Bastien returned to the draft specifications from the Chardon donation. The practitioner’s notes showed the compact in its planning stages—a ceremony that had not yet hardened into the form the 1847 tribunal would execute. The handwriting carried the hesitation of a mind working through problems, testing approaches, discarding and revising. Annotations in the margins noted alternative alignments and rejected them with brief explanations referencing the geographic encoding the compact required.

The killer had never seen these notes. The killer had studied the compact’s finished form—the ceremony as it appeared in the histories and the correspondence and the sealed records’ outer documentation—and had reproduced its surface with the skill of someone who understood presentation but not architecture.

“Imitation,” Bastien said. “Not origin.”

They spent the next two hours in the work.

Delphine dismantled the compact theory with the same precision she had used to build it. She returned to each connection on her diagram and tested it against the alignment deviation. The connections that depended on geometric authority failed. The connections that depended on visual replication held.

The result divided the evidence into two categories: elements that required the compact to be functional magic, and elements that required the compact to be recognizable staging.

Every piece fell into the second category.

Bastien watched her work and tracked the moments when her pen hesitated.
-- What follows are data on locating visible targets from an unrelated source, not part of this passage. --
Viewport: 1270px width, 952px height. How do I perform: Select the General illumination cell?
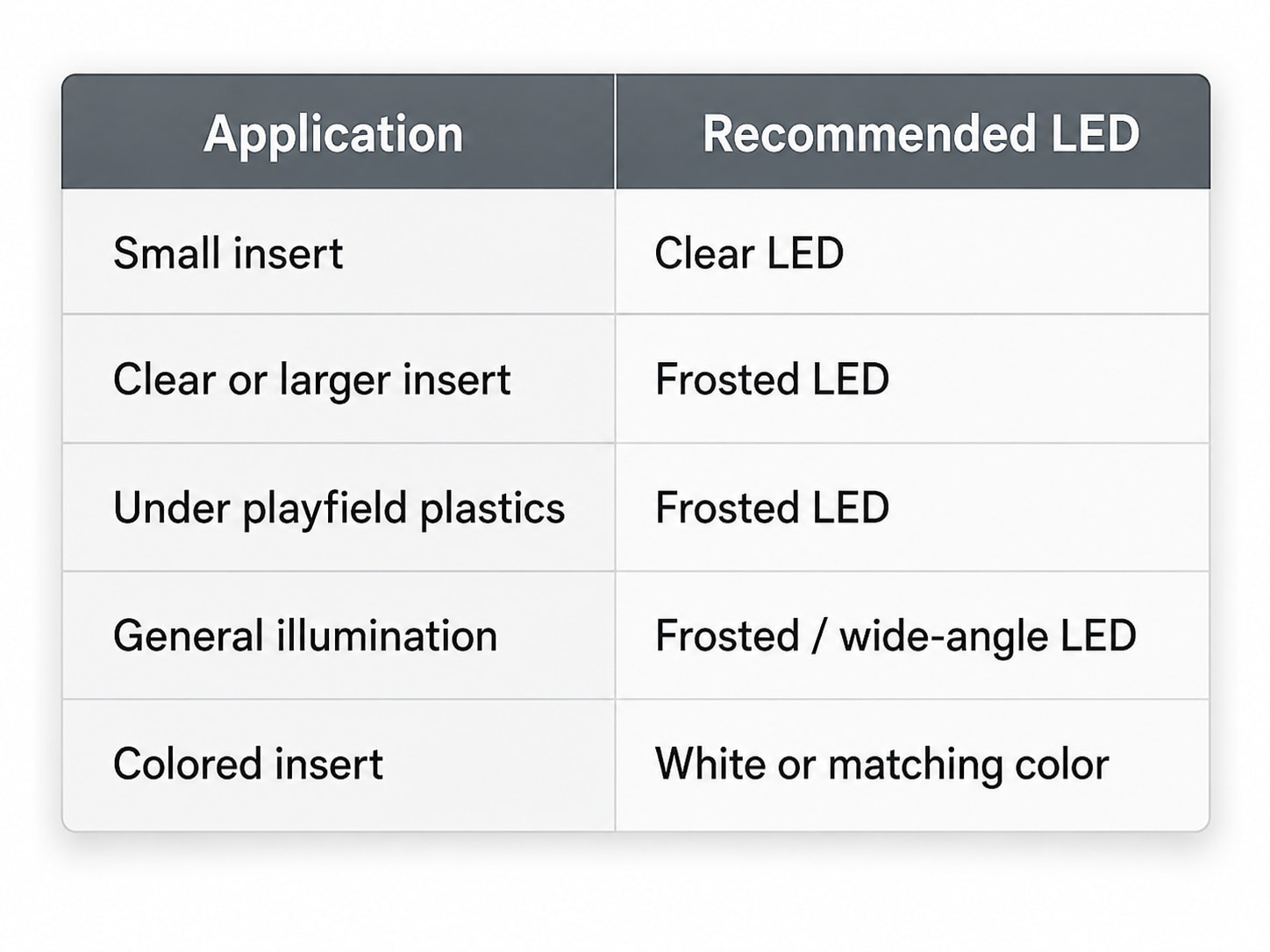[339, 636]
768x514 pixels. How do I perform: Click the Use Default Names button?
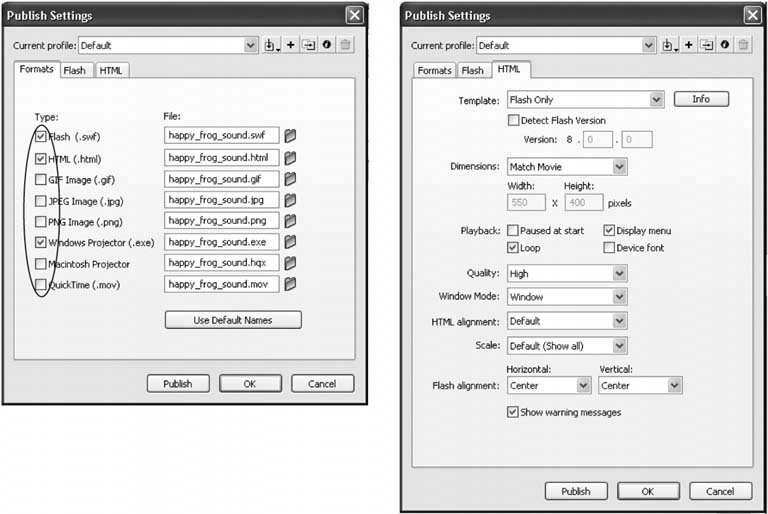[233, 320]
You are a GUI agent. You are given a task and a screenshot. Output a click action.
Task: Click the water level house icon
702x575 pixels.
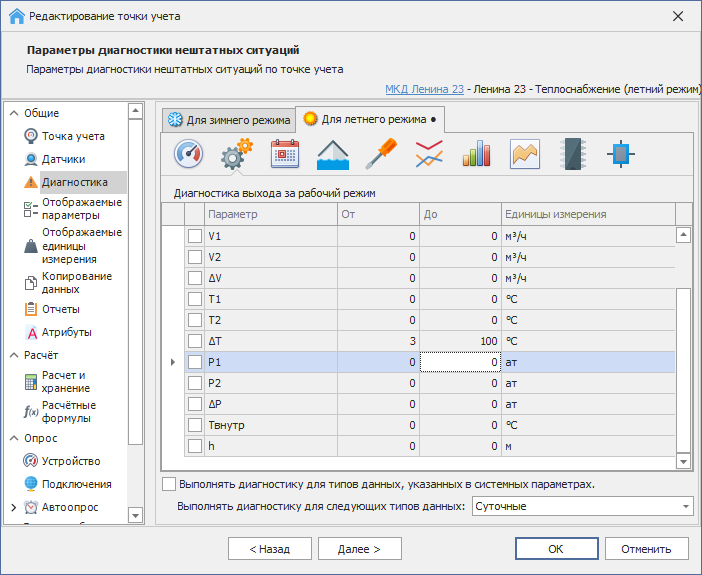coord(333,154)
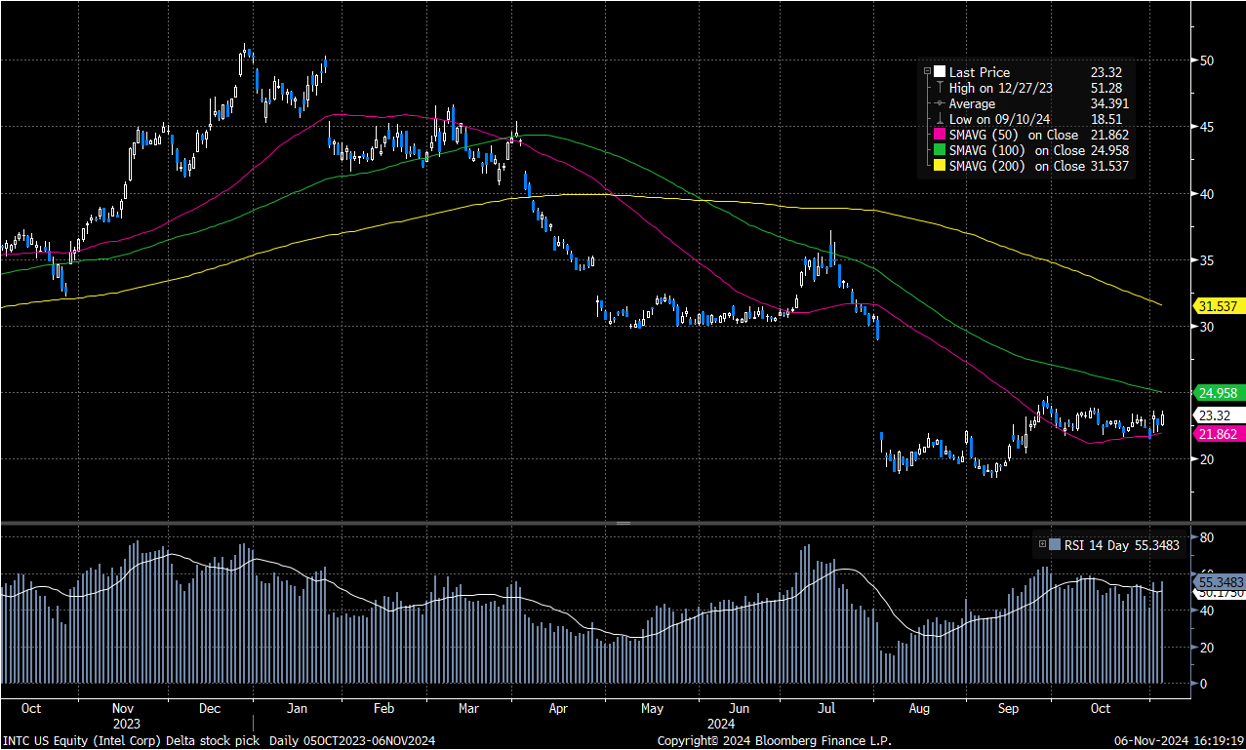Screen dimensions: 1246x750
Task: Click the Jul month label on the axis
Action: coord(826,708)
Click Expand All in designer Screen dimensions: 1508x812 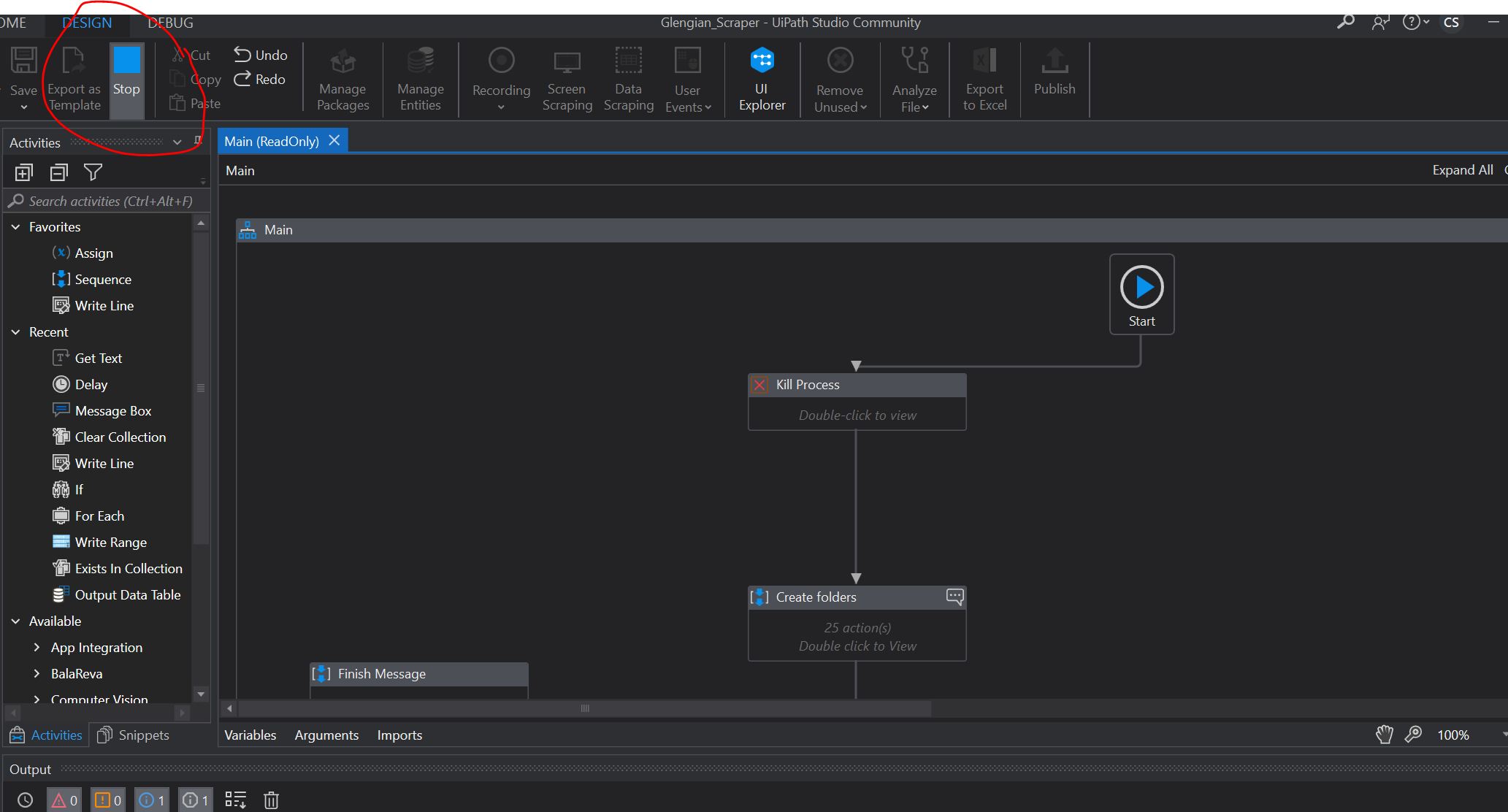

Those pauses arrived at the nodes she had built with the most confidence—the sequencing analysis that had consumed three weeks of archival work, the bloodline mapping that had produced the network-dismantlement theory, the ceremonial timeline that had organized the murders into a pattern the compact explained.

Each hesitation lasted one or two seconds. Then her pen moved, and the connection relocated from functional ritual to staged evidence, and the framework she had constructed across months lost another load-bearing element.

She did not stop.

The mockingbird outside had expanded its cycle to seven phrases. September heat pressed through the window and against the table’s surface. Bastien refilled their coffee twice. The curse maintained its steady broadcast, unchanged by the investigation’s shift, indifferent to the theory’s collapse.

The beacon did not care what story the murders told. It cared what signal the murders produced.

By eleven o’clock, Delphine had rebuilt the diagram on a clean page. The new version stripped the ritual framework and replaced it with an operational one. The hub-and-spoke formation remained, but the labels had changed. Where ritual node had appeared, staged scene now occupied the space. Where counter-ceremony had organized the sequence, directed investigation took its place.

The diagram described a different crime. Not a witch performing a counter-ritual to destroy the descendant houses, but an intelligence—species, motive, and identity unknown—staging a sequence of killings to present as ritual violence while the actual purpose operated beneath the surface.

“The victims,” Bastien said. He stood at the corkboard, studying the photographs. Eight faces, eight lives ended with precision and care and the appearance of ceremonial purpose. “The network-dismantlement analysis holds. Even if the ritual framework is staging, the target selection follows the connective-tissue model. Each victim served as a node linking houses through alliance, obligation, or debt.”